Big Data Debunkers Arise, Unite, Question Value

April 27, 2015

I enjoy reading the “analyses” of Blue Chip consulting firms. I have had a brush or two with the folks at these outfits over the years. I seem to recall working for one of them and doing consulting for a couple of others. At age 70, who knows?

I read “To Benefit from Big Data, Resist the Three False Promises.” Just three, I thought. To learn the truth, I sucked in the bits and learned:

Gartner recently predicted that “through 2017, 60% of big data projects will fail to go beyond piloting and experimentation and will be abandoned.” This reflects the difficulty of generating value from existing customer, operational and service data, let alone the reams of unstructured internal and external data generated from social media, mobile devices and online activity.

Zounds. A Blue Chip firm citing an Azure Chip firm. That, to me, is like the Cleveland Cavaliers tapping into a talent from a middle school basketball team. I assumed there was an intellectual gap between the Blue Chip consultants and the second tier outfits. Guess I was wrong. Another possibility is that the folks behind the article were plucking low hanging research fruit in order to make their case.

I learned that the three “false promises” were ones that just never, ever crossed my mind. The article states that there are three, count ‘em, three items of information about Big Data which are not true. Not true equals a lie, does it not?

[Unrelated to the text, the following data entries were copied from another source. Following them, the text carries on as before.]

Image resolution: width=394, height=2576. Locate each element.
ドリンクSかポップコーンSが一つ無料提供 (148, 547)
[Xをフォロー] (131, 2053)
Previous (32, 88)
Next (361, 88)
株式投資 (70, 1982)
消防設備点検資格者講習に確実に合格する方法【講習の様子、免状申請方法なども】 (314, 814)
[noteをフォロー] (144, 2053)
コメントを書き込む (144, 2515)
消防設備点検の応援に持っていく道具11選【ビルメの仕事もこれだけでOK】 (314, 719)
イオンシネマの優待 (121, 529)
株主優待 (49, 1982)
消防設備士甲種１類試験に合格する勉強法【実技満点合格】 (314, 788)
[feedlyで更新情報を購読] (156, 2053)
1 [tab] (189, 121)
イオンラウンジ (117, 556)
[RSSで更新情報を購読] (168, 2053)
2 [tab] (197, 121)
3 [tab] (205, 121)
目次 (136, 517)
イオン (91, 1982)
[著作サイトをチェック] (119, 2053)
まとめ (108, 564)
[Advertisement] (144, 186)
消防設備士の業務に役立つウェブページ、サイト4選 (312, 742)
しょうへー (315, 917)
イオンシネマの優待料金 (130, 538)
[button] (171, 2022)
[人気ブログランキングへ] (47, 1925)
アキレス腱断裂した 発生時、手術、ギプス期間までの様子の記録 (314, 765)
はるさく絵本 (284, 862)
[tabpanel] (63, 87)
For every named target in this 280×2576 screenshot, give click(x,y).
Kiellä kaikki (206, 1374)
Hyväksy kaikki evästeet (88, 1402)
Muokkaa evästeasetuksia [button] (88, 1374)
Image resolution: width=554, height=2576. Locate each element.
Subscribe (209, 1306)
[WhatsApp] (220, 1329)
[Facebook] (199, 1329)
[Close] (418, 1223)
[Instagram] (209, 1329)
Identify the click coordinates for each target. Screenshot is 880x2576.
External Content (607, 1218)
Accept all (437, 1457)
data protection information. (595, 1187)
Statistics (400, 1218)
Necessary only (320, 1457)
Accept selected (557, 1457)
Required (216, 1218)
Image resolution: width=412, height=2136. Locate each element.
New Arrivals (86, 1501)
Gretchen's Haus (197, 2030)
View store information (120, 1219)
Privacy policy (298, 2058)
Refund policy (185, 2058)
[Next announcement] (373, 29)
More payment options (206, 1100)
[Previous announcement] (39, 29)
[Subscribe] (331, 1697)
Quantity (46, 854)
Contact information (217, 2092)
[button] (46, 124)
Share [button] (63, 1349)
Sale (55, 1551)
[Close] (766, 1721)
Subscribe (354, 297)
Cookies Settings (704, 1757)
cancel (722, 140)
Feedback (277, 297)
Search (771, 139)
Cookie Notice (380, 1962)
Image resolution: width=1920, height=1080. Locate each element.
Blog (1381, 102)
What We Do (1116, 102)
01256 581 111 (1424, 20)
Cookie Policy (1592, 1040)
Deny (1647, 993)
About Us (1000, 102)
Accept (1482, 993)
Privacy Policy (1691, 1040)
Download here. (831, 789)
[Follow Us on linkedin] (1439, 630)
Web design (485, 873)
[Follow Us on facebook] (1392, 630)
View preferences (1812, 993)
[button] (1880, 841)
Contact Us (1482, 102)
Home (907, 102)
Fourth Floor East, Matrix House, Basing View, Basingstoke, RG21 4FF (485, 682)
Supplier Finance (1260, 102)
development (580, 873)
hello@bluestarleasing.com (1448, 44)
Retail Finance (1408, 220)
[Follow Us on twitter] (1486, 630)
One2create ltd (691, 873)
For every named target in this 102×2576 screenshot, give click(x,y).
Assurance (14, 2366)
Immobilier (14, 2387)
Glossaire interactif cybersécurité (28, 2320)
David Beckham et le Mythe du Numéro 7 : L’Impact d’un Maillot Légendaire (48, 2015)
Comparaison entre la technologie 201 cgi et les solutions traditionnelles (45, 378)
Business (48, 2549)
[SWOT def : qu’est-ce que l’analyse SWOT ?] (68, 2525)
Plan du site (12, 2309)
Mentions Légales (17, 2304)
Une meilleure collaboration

  1. The “technology” singular of Big Data will automatically discover and present business opportunities. Shucks, I though magic happened, particularly when dissimilation was involved.
  2. “Harvesting more data” automatically generates “more value.” There’s that magic again. I was stunned to learn that collecting information does not automatically equal much of anything. If there is one thing easy to collect, it is digital information.
  3. “Good” data scientists similar those who work at Blue Chip and Azure Chip consulting firms? No matter. The “good data scientists” cannot “find value” for a paying customer. Is this a hedge to prevent consulting firm clients from alleging that the Big Data services did not yield a pot of gold?

Big Data, like most of the technology buzzwords, short circuit harried executives’ prudence. The silver tongued are able to invoke MBAisms and close deals. The benefits of those deals are often very difficult to pinpoint, quantify, or understand.

Write ups that are blunt tips on probing questions are amusing. I wonder if there is Big Data to make clear how many Big Data projects end up like other digital information silver bullets; that is, shooting blanks. Bang. Bang. Bang. That’s value.